A testicular self-exam is the act of checking your testicles for any changes including growths, bumps, pain, irritation, swelling, discoloration, and discomfort. While regularly checking out your genitals is important, testicular self-exams carry much significance in a healthy sexual wellness routine. Testicular cancer accounts for 2% of all cancers that occur in penis owners and, during its early stages, the only significant symptom is a mass within the testes. Early detection of testicular cancer results in a 90% effective treatment rate. With this in mind, it’s important to know what your testicles should look and feel like normally in an effort to be able to spot any abnormal change, growth, pain, or sensation. A positive side-effect of these self-exams is the added knowledge of sensation in your testicles. Many penis owners see their testicles as part of their genital “machinery” and not as the positive pleasure centers they are. Feeling your testicles may allow you to appreciate the vast amount of sensations they can produce when touched, squeezed, stroked, and held.
Starting off with the area that most people are familiar with, the penis itself is made up of a few different parts. The tube-like structures that runs down the shaft of the penis is called the Urethra. It’s through the urethra that urine as well as ejaculation leaves the body. The urethra opening is located at the tip of the penis, otherwise known as the Glans Penis.

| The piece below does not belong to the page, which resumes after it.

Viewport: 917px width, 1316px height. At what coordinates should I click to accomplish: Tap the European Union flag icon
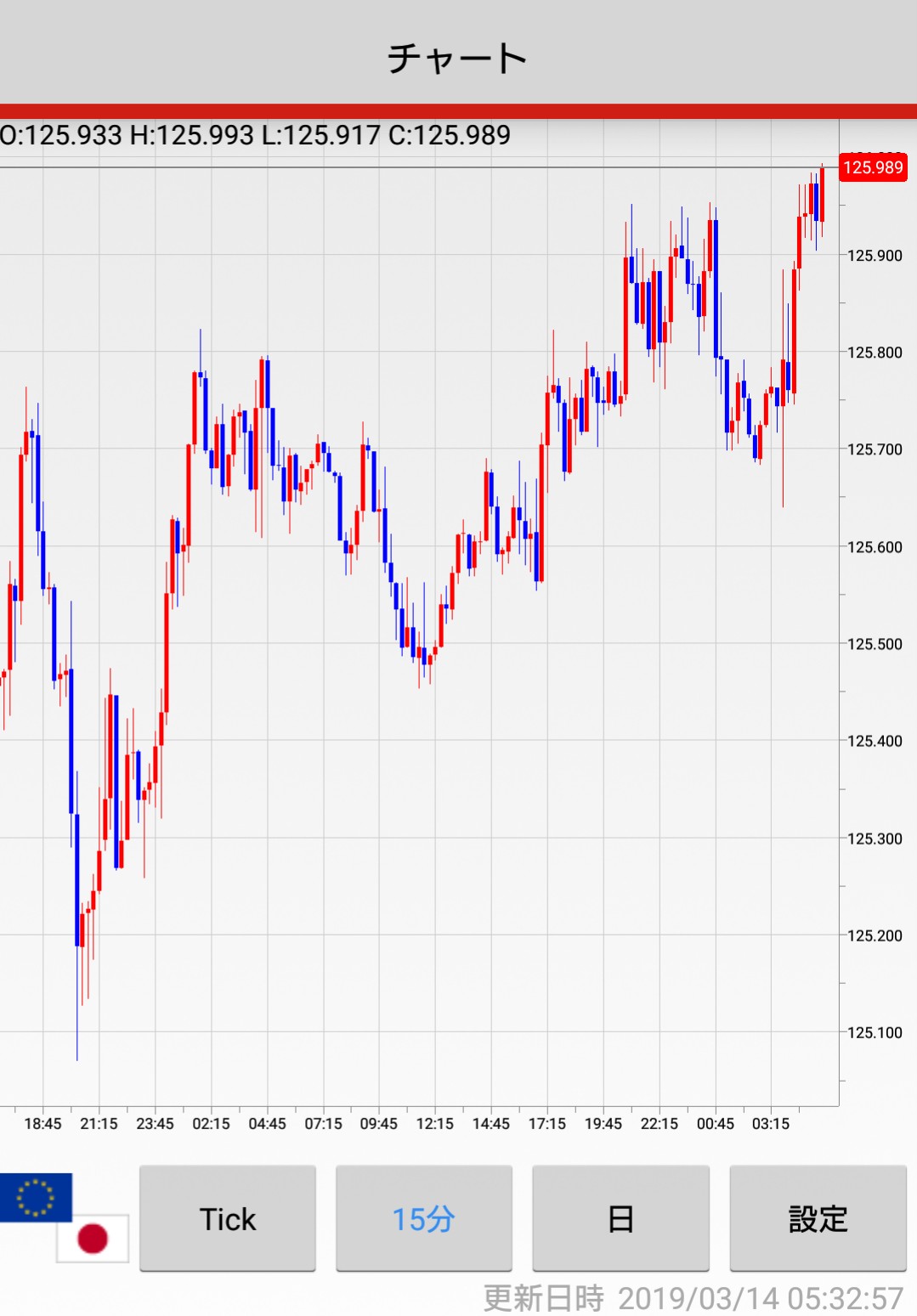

Moving to the testicles, your testes are where sex hormones and semen is made. Most people have two testicles which are inside of the scrotum – the temperature and sensation sensitive skin that preserves the temperature needed for ideal sperm development. Also, inside of the scrotum is the Epididymis, a structure along the back of a testis where sperm matures. Connected to the epididymis is the Vas Deferens, a tube that carries the sperm to the urethra (sometimes referred to as the spermatic cord). And that’s about all you need to know to perform a testicular self-exam!
The best time to check your testicles is during shower to bath time. As you may have noticed, the warm water affects your scrotum – your sac will be soft and relaxed, making the whole self-exam a little easier. Now it’s time to grab your goods!
Checking one testicle at a time, grip your scrotum with both hands and gentle roll your testicle between your fingers. You should be able to feel the smooth roundness of your testicle, the attached epididymis, and outgoing spermatic tube. Feel around the epididymis and follow the spermatic tube up the back of the scrotum.
What are you feeling for exactly? Your testicles and the surrounding tissue should feel smooth and, while sensitive, not particularly painful. What you’re trying to detect with this self-exam is any lumps, bumps, or usually textures as well as pain, swelling, or discomfort.
When To Seek Help
Try to make your testicular self-exam a monthly habit. Now that you know what your testicles feel like, take note of any changes that occur. If you feel any change in size, shape, texture, or sensation, take yourself to a doctor to get it checked out. While your noticed changes could be a range of things, if it is testicular cancer this early detection and intervention could be life-saving.